Сашенька от робости даже не спросила почему. В теткиной квартире она сразу потерялась, такая ее окружала роскошь. Просто-таки нереальная! На самом деле по московским меркам Лидия Павловна была всего лишь крепким средним классом, но никак не богачкой. И ее квартиру нельзя было назвать шикарной, равно как и мебель в ней. Ни фонтана посреди гостиной, ни джакузи размером с маленький бассейн в огромной ванной комнате, ни мраморных колонн, ни антиквариата. Большая, хорошая квартира в сталинке, с евроремонтом и весьма сдержанным дизайном, без позолоты и стразов, которыми в начале нулевых обильно стали украшать одежду, а потом и мебель, и машины, и даже модные гаджеты. Квартира тетки не сияла, как было модно, а скорее выступала островками из сумеречной глубины, благодаря светодиодной ленте в потолочных нишах и утопленным в стенах световым панелям. Но Сашеньке, которая жила только у мамы в Грачах да в общежитии при институте, показалось, что она попала в рай.

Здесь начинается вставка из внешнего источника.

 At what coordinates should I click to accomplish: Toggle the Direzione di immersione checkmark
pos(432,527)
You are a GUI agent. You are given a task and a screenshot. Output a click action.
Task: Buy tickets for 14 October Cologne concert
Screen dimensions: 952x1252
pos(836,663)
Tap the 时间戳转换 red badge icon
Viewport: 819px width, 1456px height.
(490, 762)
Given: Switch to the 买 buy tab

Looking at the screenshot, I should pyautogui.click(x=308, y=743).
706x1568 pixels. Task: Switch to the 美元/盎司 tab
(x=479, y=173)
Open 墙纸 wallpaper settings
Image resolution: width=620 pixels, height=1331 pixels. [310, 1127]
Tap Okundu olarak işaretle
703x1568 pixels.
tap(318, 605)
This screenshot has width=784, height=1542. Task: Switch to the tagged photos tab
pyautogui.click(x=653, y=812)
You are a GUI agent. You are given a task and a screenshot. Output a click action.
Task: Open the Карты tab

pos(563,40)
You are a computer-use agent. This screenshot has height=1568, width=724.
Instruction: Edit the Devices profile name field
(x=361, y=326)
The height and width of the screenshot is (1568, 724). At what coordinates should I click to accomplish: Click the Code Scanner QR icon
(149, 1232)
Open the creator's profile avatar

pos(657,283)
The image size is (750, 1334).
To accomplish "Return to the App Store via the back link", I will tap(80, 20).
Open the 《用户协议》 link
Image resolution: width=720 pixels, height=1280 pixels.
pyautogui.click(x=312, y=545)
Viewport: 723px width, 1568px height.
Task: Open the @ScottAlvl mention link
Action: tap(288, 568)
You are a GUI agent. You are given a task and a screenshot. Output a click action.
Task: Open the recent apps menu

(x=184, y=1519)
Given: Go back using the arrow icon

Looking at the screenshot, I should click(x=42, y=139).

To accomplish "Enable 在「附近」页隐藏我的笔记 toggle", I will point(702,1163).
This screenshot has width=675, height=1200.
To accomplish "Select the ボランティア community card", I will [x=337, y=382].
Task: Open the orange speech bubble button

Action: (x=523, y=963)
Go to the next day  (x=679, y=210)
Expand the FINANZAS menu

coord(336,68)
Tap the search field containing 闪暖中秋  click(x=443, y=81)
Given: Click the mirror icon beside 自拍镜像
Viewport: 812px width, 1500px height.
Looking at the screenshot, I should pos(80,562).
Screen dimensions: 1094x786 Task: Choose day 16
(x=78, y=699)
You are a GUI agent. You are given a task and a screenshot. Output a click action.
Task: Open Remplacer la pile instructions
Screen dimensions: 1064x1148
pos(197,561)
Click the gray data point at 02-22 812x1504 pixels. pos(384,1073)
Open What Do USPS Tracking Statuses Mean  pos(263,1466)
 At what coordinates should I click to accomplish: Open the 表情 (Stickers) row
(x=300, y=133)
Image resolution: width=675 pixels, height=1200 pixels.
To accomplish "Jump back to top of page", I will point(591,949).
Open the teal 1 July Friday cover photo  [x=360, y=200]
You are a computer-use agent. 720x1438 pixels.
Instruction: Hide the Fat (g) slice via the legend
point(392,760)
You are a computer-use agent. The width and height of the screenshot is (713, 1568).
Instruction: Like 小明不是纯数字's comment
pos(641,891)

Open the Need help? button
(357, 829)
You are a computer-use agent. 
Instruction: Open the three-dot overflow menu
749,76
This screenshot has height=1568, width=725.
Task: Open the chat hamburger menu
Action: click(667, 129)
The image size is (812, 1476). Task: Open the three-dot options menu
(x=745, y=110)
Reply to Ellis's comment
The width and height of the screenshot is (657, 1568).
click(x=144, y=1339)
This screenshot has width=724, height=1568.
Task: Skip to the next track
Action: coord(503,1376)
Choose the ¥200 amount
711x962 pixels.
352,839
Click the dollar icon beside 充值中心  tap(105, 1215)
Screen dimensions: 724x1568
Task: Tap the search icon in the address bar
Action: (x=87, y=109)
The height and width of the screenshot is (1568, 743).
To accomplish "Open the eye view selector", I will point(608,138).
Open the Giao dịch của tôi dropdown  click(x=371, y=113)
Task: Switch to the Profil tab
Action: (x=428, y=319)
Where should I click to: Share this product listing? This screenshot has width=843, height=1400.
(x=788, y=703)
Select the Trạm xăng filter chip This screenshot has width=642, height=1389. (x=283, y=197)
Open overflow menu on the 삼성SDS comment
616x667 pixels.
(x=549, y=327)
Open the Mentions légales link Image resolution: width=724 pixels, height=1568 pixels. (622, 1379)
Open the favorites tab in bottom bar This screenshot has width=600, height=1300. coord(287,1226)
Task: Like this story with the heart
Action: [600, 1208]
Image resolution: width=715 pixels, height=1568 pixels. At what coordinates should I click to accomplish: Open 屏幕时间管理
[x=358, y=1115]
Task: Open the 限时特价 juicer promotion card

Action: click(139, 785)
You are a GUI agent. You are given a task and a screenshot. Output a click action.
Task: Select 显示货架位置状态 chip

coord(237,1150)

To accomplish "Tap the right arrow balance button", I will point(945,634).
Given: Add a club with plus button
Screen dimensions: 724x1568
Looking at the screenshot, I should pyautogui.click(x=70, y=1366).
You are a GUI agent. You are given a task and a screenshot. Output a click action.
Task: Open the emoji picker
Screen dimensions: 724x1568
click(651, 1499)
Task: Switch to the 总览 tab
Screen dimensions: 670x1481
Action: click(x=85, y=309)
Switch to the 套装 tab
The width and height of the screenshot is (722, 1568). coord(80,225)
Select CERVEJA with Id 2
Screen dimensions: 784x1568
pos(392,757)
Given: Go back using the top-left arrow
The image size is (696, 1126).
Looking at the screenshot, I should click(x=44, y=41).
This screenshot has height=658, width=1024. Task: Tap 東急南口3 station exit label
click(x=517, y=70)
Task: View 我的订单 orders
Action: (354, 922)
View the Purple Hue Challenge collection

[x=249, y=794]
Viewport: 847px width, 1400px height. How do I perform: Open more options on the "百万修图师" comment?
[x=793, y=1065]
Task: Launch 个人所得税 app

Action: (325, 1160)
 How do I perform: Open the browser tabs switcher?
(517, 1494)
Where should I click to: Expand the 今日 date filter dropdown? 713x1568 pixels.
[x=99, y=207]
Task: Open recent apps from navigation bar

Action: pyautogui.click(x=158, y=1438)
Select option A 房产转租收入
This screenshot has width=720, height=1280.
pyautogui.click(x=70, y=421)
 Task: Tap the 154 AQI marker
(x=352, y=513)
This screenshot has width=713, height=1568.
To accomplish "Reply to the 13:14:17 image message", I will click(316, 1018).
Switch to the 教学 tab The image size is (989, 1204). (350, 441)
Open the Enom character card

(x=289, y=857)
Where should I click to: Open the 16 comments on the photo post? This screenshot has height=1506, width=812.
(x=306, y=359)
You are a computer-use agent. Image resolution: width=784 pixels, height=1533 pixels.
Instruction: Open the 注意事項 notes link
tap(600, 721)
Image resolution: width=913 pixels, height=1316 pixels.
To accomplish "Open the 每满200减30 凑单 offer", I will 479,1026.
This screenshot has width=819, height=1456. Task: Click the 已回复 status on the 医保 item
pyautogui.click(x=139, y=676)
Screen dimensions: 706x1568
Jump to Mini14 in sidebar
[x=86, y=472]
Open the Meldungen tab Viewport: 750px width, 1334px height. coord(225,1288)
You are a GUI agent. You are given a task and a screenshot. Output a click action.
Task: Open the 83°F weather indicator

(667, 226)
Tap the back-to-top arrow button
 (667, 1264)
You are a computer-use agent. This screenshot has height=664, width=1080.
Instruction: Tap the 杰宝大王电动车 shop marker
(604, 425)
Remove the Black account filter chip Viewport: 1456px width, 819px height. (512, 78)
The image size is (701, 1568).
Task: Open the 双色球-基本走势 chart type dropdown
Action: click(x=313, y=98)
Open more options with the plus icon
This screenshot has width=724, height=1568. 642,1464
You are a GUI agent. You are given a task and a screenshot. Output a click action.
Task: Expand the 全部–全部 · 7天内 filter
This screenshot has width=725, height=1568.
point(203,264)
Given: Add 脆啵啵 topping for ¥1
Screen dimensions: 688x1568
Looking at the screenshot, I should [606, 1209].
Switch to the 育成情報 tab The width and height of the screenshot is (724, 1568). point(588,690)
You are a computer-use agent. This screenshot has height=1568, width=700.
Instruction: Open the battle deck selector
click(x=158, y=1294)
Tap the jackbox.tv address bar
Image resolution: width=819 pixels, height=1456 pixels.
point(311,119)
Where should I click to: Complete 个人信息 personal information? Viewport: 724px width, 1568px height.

Она неуверенно прошла в гостиную и застыла в дверях, не зная, куда сесть и куда девать руки.

– Осматривайся, – презрительно сказала тетка.

Сашенька попятилась назад, в холл, робко толкнула дверь в одну из комнат, оказавшуюся спальней, и замерла. Кровать была огромная, на полу лежал пушистый белоснежный ковер. Попрать его вызывающую роскошь своими ногами Сашенька не решилась и тут же отступила. Другая комната, напротив спальни, вся была в зеркальных шкафах и показалась вконец растерявшейся девушке пустой.

– Это здесь я буду жить? – дрожа, спросила она у тетки. Да как жить-то в этих зеркалах?! Ни тепла, ни уюта. Хоть бы салфеточку какую положили. Рушник с вышивкой. Пустота и тоска, помноженная бесчисленными зеркалами.

– Что?! Жить?! Да с ума, милая, сошла? Где здесь жить? Квартирка на одного. Гостиная, спальня, кухня и гардеробная. Туалет один. Как видишь, не хоромы.

Эта квартира была раза в три больше той, где жила Сашенька с мамой и теткой Марьей. А когда-то с ними жили еще и бабушка с папой. У московской тетки были именно хоромы, с высоченными трехметровыми потолками, с огромными окнами, а гостиная еще и с эркером. Кажется, так это называлось. Сашенька впала в ступор от теткиных слов. «Квартирка на одного».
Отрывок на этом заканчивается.